The curve given by $$ r = 4\theta^2, \theta \in [0, \infty) $$ intercepts the x-axis an infinite amount of times. Find the arc length of the curve from the first x-intercept and the third x-intercept. Count $\theta = 0$ as the first x-intercept.
Im not able to find the x-intercepts and therefore not the integration limits.
On
This is a spiral and will intercept the $x$-axis for every $\theta=n\pi$. Therefore, the third intercept will be at $\theta=2\pi$. See the figure below shown for $\theta\in[0,2\pi]$.

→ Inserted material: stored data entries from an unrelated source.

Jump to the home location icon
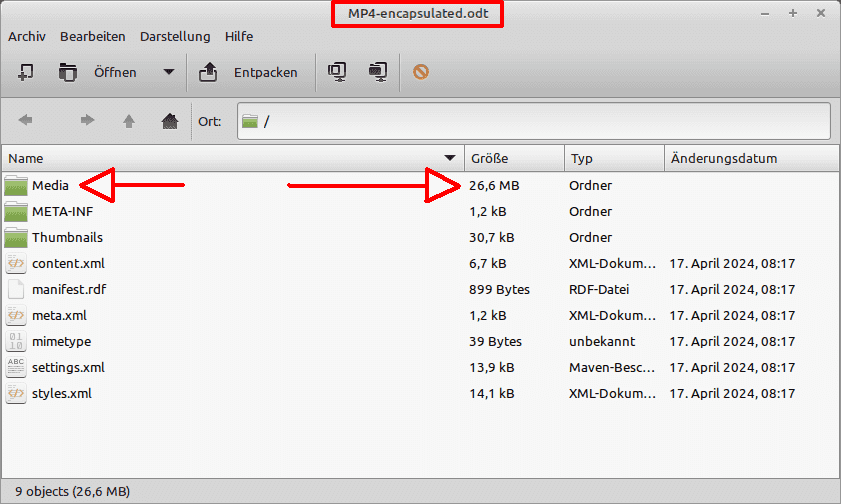 click(x=169, y=121)
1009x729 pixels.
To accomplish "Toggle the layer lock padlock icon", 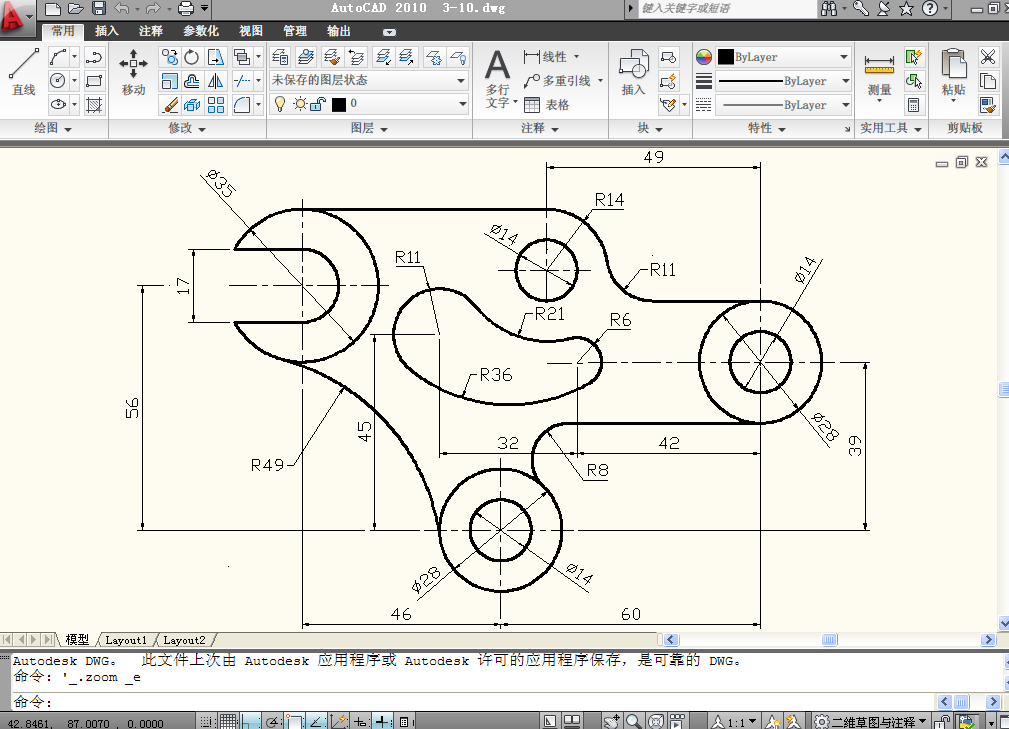I will tap(319, 104).
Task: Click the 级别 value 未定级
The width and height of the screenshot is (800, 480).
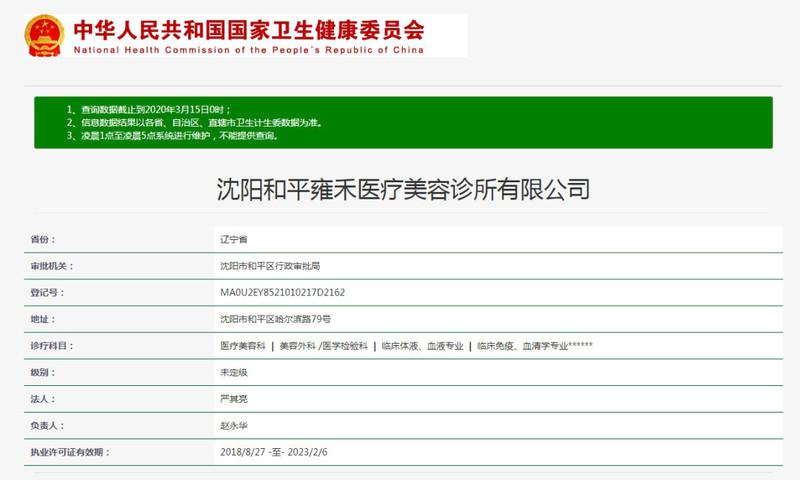Action: (233, 372)
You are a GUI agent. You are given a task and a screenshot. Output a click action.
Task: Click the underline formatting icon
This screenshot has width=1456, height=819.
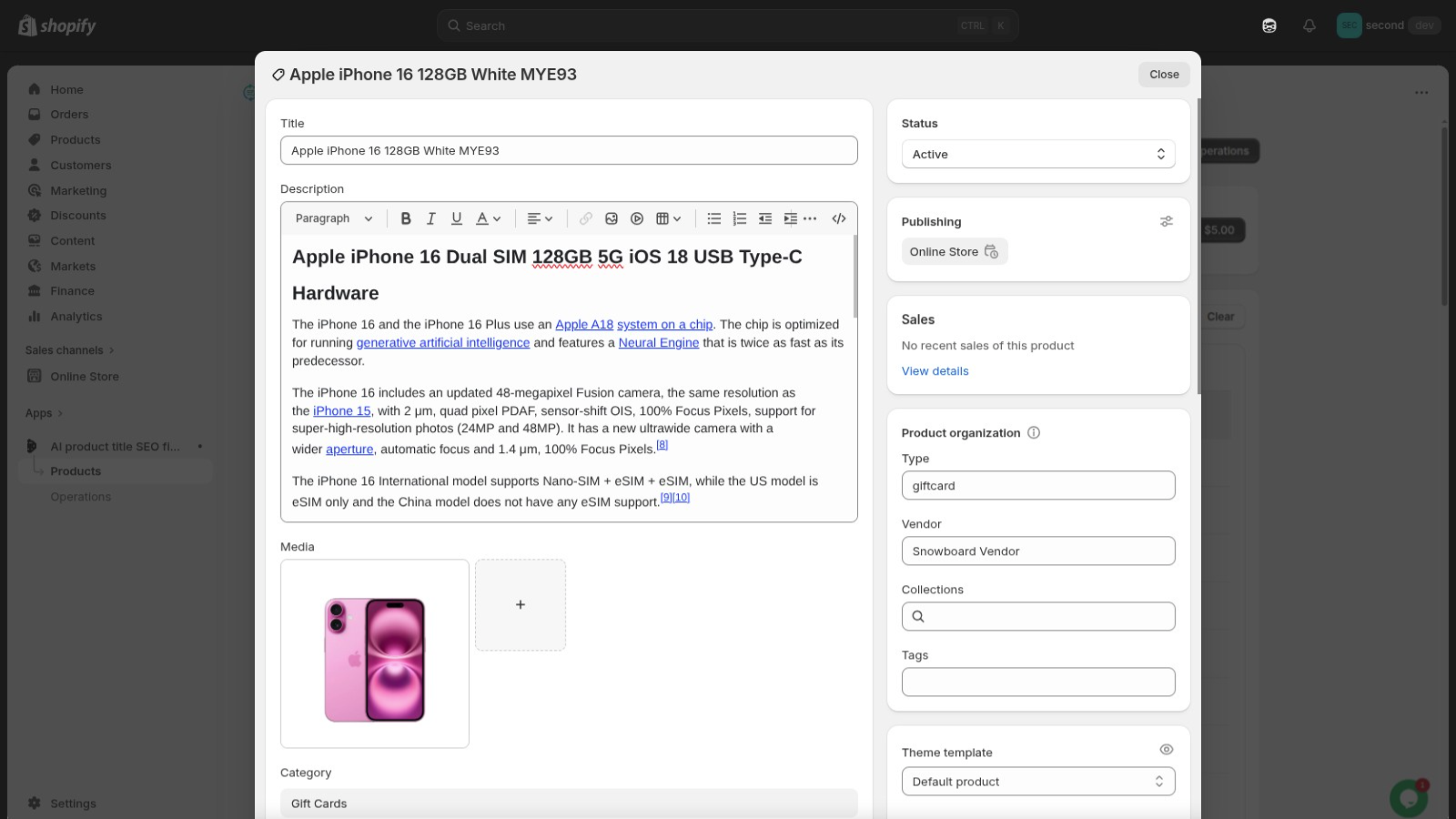(457, 218)
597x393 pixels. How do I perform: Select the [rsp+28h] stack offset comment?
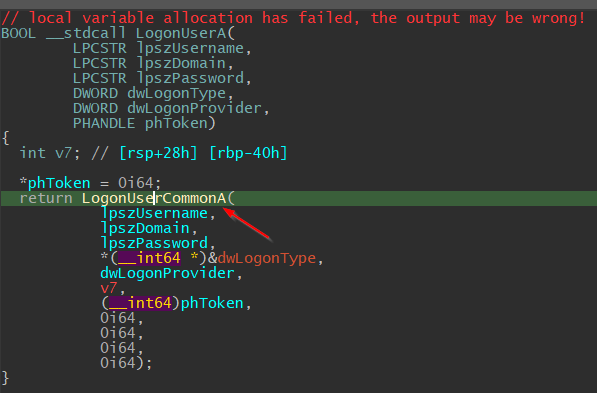(158, 153)
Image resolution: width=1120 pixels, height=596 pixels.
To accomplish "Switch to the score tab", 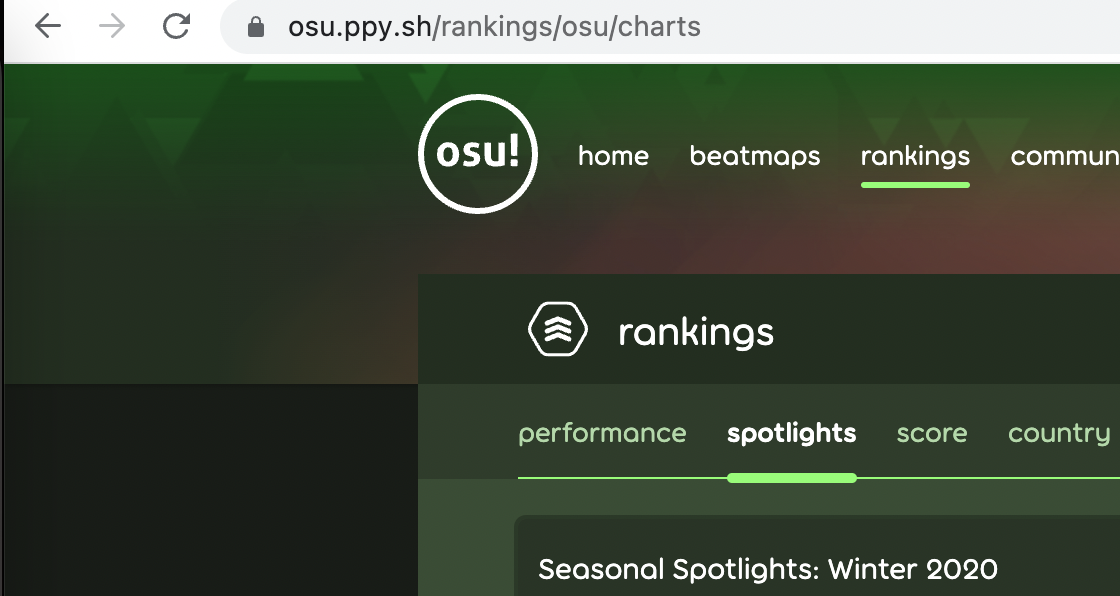I will coord(931,433).
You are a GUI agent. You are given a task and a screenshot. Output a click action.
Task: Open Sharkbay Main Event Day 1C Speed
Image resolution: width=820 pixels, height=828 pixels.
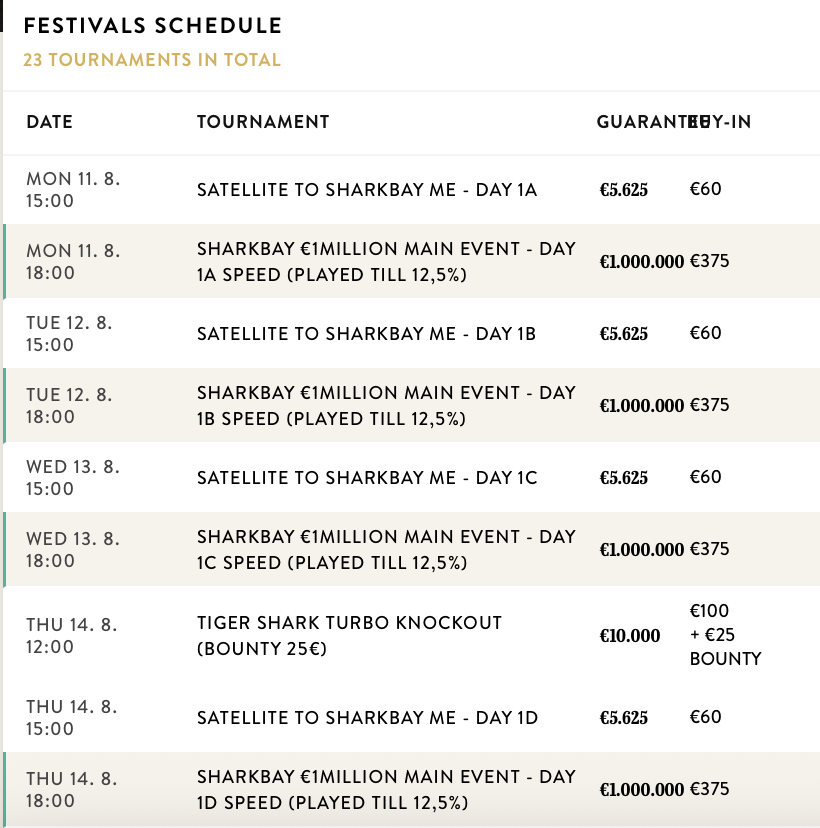pos(386,549)
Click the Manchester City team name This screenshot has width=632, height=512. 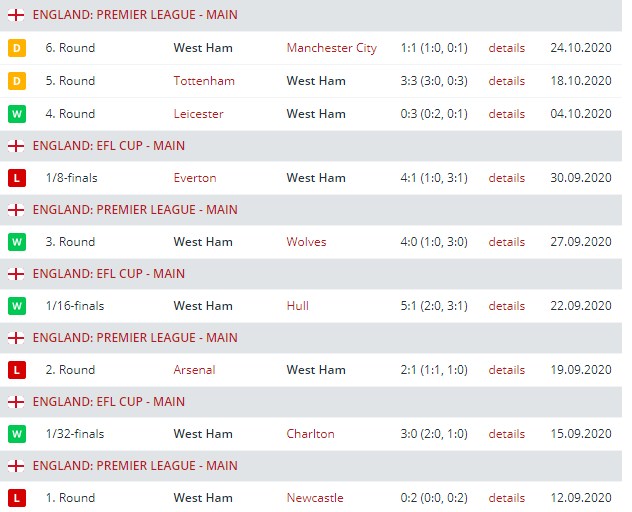pyautogui.click(x=331, y=48)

The arc length in polar coordinates is given by
$$ \begin{align} s &=\int \sqrt{r^2+\left(\frac{dr}{d\theta}\right)^2}~d\theta\\ &=\int_0^{2\pi} \sqrt{16\theta^4+64\theta^2}~d\theta\\ &=\int_0^{2\pi} 4\theta\sqrt{\theta^2+4}~d\theta\\ &=\frac43(\theta^2+4)^{3/2}\biggr|_0^{2\pi}\\ &=\frac{32}{3}\left[(1+\pi^2)^{3/2}-1 \right]\approx 371.58 \end{align} $$
I have verified this solution numerically.
$$x(t)=r\cos (t)=4t^2\cos (t) $$ $$y(t)=4t^2\sin (t) $$
$$x'(t)=t(8\cos (t)-4t\sin (t)) $$ $$y'(t)=t(8\sin (t)+4t\cos (t)) $$
$${x'}^2+{y'}^2=t^2 (64+16t^2) $$
the length is
$$4\int_0^{2\pi}t\sqrt {4+t^2}dt $$ The curve intercepts the x-axis when $t=0 \;,\; t=\pi \;,\; t=2\pi $.